Trump pleads not guilty in Georgia election subversion case, seeks to sever his case from others
Aug 31, 2023, 8:30 AM | Updated: 5:54 pm
ATLANTA (AP) — Former President Donald Trump pleaded not guilty on Thursday and sought to sever his case from some other defendants who are accused along with him of illegally trying to overturn the results of the 2020 election in Georgia.
Fulton County Superior Court Judge Scott McAfee had set arraignment hearings on Sept. 6 for Trump and the 18 others charged in the case. Trump’s court filing entering a not guilty plea also waived arraignment, meaning he won’t have to show up for that.

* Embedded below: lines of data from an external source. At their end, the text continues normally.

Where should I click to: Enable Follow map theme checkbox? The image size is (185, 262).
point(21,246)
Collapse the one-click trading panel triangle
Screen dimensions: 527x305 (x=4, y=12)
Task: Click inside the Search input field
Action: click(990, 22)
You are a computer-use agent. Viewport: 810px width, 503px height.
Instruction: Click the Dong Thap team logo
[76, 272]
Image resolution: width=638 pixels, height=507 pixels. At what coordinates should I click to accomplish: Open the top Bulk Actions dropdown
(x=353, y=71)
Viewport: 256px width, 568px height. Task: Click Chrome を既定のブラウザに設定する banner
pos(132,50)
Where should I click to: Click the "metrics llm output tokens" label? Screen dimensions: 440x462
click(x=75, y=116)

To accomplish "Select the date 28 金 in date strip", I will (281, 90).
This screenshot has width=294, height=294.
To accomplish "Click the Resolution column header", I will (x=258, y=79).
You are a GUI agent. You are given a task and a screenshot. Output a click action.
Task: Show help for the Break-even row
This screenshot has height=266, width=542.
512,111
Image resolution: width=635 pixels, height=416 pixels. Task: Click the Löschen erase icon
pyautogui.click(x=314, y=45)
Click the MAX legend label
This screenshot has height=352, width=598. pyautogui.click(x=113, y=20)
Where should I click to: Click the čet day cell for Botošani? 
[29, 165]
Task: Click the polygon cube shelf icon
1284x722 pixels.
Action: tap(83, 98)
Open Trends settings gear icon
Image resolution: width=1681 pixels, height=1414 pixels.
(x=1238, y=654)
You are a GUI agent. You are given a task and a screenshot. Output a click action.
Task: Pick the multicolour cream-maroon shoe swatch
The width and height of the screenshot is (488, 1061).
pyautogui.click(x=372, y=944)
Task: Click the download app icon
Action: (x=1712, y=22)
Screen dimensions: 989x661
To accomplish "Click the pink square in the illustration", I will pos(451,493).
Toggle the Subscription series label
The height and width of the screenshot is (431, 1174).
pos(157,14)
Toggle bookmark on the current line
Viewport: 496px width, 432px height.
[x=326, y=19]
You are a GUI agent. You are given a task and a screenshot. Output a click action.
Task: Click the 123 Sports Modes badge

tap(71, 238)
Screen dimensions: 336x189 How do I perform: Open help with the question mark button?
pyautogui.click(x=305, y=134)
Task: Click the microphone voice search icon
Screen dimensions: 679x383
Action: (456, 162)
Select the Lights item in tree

The decision to skip an in-person appearance averts the dramatic arraignments that have accompanied the three other criminal cases Trump faces, in which the Republican former president has been forced amid tight security into a courtroom and entered “not guilty” pleas before crowds of spectators. Georgia courts have fairly permissive rules on news cameras in the courtroom, and this means Trump won’t have to enter a plea on television.
McAfee said Thursday that he planned to allow live-streaming of the trial on a Fulton County-provided YouTube channel. He said he would also allow video and photographs to be shot by press pool members.
Trump and 18 others were charged earlier this month in a 41-count indictment that outlines an alleged scheme to subvert the will of Georgia voters who had chosen Democrat Joe Biden over the Republican incumbent in the presidential election.
An attorney for Trump also asked McAfee on Thursday to separate his case from those of defendants who have asked for an expedited trial. The judge has already set an Oct. 23 trial date for one of those defendants. Giving the former president less than two months to prepare a defense against a 98-page indictment would “violate President Trump’s federal and state constitutional rights to a fair trial and due process of law,” attorney Steve Sadow said in a court filing.
Fulton County District Attorney Fani Willis has said she wants all of the defendants tried together. After one defendant filed a demand for a speedy trial, she asked the judge to set an Oct. 23 trial date for everyone.
Thursday’s developments add to the pre-trial legal jousting that has dominated the two weeks since the indictment was brought, underscoring the complexities inherent in attempting to bring 19 defendants to trial at once — including an ex-president — and foreshadowing the delays ahead as judges sift through competing arguments from the defendants.
Jenna Ellis, an attorney who prosecutors say was involved in efforts to persuade state lawmakers to unlawfully appoint presidential electors, also pleaded not guilty and waived arraignment Thursday.
Three other people charged in the indictment had already waived arraignment in filings with the court, saving them a repeat trip to Atlanta after they all turned themselves in at the Fulton County Jail last week. Trump surrendered at the jail on Aug. 24, where he became the first former president to have a mug shot taken.
The case, filed under Georgia’s Racketeer Influenced and Corrupt Organizations Act, or RICO, is sprawling, and the logistics of bringing it to trial are likely to be complicated.
At least two defendants have filed demands for a speedy trial and have asked to be tried separately from others in the case. The judge set an Oct. 23 trial date for one of them, Kenneth Chesebro, a lawyer who worked on the coordination and execution of a plan to have 16 Georgia Republicans sign a certificate falsely stating that Trump won the state and declaring themselves the state’s “duly elected and qualified” electors.
Some of the others charged are trying to move their cases to federal court. A judge on Monday heard arguments on such a request by former White House chief of staff Mark Meadows, but the judge did not immediately rule.
Trump, the front-runner in the 2024 Republican presidential primary, has criticized the cases against him as part of a politically motivated attempt to keep him from winning back the White House.
Associated Press writers Sudhin Thanawala in Atlanta and Eric Tucker in Washington contributed to this report.